Given the 1 in 100 occurrence and given that this is a regression, I think we should fix this before enabling this in production.

Event Timeline

ssastry assigned this task to tstarling.
ssastry raised the priority of this task from to High.
ssastry updated the task description. (Show Details)
ssastry subscribed.

Tijuana_bible.diff.png (4×1 px, 2 MB)
is the visual diff on that page with / without batching API.

ssastry set Security to None.

I picked a different sample of 250 pages and atleast 3 pages seemed to have this issue.

This wikitext "[[File:Karmichael Hunt small.JPG|thumb|left|Hunt in action against for the Broncos]]" from enwiki:Karmichael_Hunt has a similar problem.

ssastry renamed this task from Batching API: height/width param for some images seem different from non-batching API (which matches PHP parser output) to ParsoidBatchAPI: height/width param for some images seem different from non-batching API (which matches PHP parser output).Sep 15 2015, 8:37 PM

This is the "we don't upscale bitmaps (but we do upscale vector art) clause in the image sizer.

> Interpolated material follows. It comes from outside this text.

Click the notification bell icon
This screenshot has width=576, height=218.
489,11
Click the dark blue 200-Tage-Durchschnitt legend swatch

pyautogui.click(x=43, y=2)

The logic in Parsoid is around here: https://github.com/wikimedia/parsoid/blob/master/lib/ext.core.LinkHandler.js#L1062

...but I seem to recall some quantization done on height-based scaling as well, which I don't see here.

Change 238657 had a related patch set uploaded (by Tim Starling):
Fix denial of client-side upscaling in thumb and frameless format

https://gerrit.wikimedia.org/r/238657

Change 238658 had a related patch set uploaded (by Tim Starling):
Add imageinfo property "mustRender"

https://gerrit.wikimedia.org/r/238658

Change 238658 merged by jenkins-bot:
Add imageinfo property "mustRender"

https://gerrit.wikimedia.org/r/238658

Change 238657 merged by jenkins-bot:
Fix denial of client-side upscaling in thumb and frameless format

https://gerrit.wikimedia.org/r/238657

ssastry removed a project: Patch-For-Review.
ssastry removed a subscriber: gerritbot.

Rerunning visual diffing identified output diffs on [[Image: Flag of the British Army.svg|centre|180px]] with / without the batching api.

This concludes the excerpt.